Lorsqu’un jury en VAE se comporte comme un jury d’examen, pose des questions de cours ou manifeste une suspicion à l’égard de l’accompagnement, il réinstalle une hiérarchie implicite : les savoirs acquis en formation seraient plus légitimes que ceux qui sont construits dans et par l’expérience.
C’est peut-être ici que la bataille de la VAE est perdue.
Des transformations pourtant bien réelles
La bataille n’est pas perdue parce que la VAE ne produirait pas d’effets.
Au fil de ces années, comme d’autres accompagnateurs en VAE, je suis au contraire témoin de transformations importantes : développement des compétences et des savoirs, évolution des postures professionnelles, nouvelles capacités d’analyse, réappropriation de l’expérience, mutation de l’identité professionnelle et développement du pouvoir d’agir.

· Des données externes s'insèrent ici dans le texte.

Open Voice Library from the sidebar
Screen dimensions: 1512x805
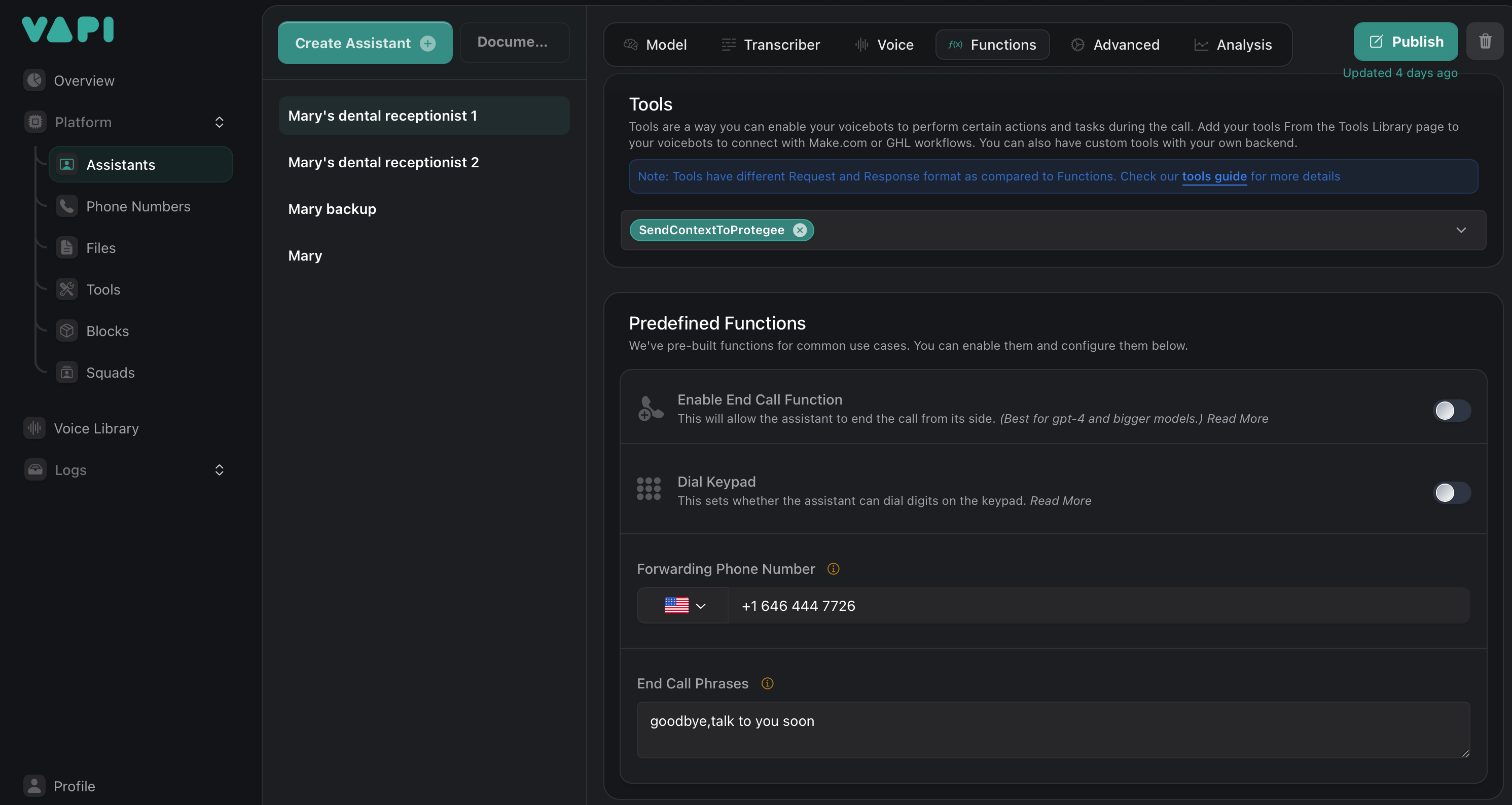96,428
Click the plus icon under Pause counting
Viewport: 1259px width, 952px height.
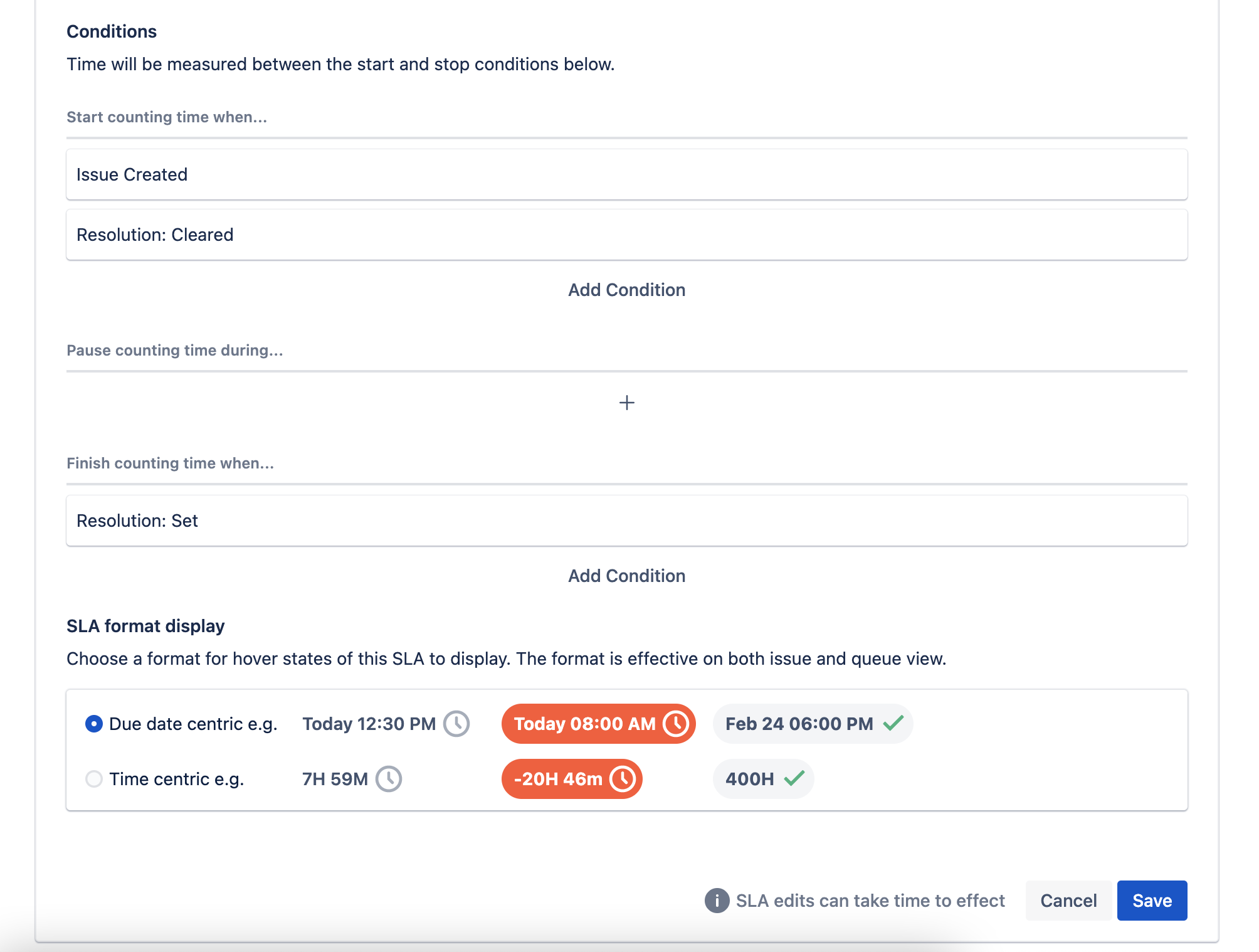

Mais ces transformations ne suffisent pas si l’institution chargée de les reconnaître continue parfois de regarder l’expérience avec méfiance.
Un parcours de VAE mobilise une personne, et souvent ses proches, pendant de nombreux mois. Il engage une évolution professionnelle, une reconnaissance attendue depuis longtemps et parfois une part importante de son histoire.
Cette mobilisation commence souvent bien avant la rédaction du livret : la VAE commence rarement là où on le croit
Depuis plusieurs mois, une question me préoccupe : faut-il continuer à encourager des personnes à s’engager dans cette démarche lorsque l’étape finale peut les exposer à des pratiques aussi éloignées de l’esprit même de la VAE ?
Ces transformations supposent cependant de parvenir à rendre visibles les raisonnements qui organisent l’activité professionnelle, car dire son travail ne suffit pas toujours
Une question de crédibilité pour la VAE
La réforme de 2022 a tenté de gagner la bataille de l’accès. Elle n’a manifestement pas suffi à gagner celle de la reconnaissance pleine et entière des savoirs issus de l’expérience.
Former les jurys, harmoniser les pratiques, organiser des retours d’expérience et rappeler le cadre déontologique ne sont donc pas des questions secondaires. Ce sont les conditions de crédibilité du dispositif.
Une certification peut être refusée.
Une expérience peut être jugée insuffisante au regard d’un référentiel.
Mais une personne ne devrait jamais être disqualifiée.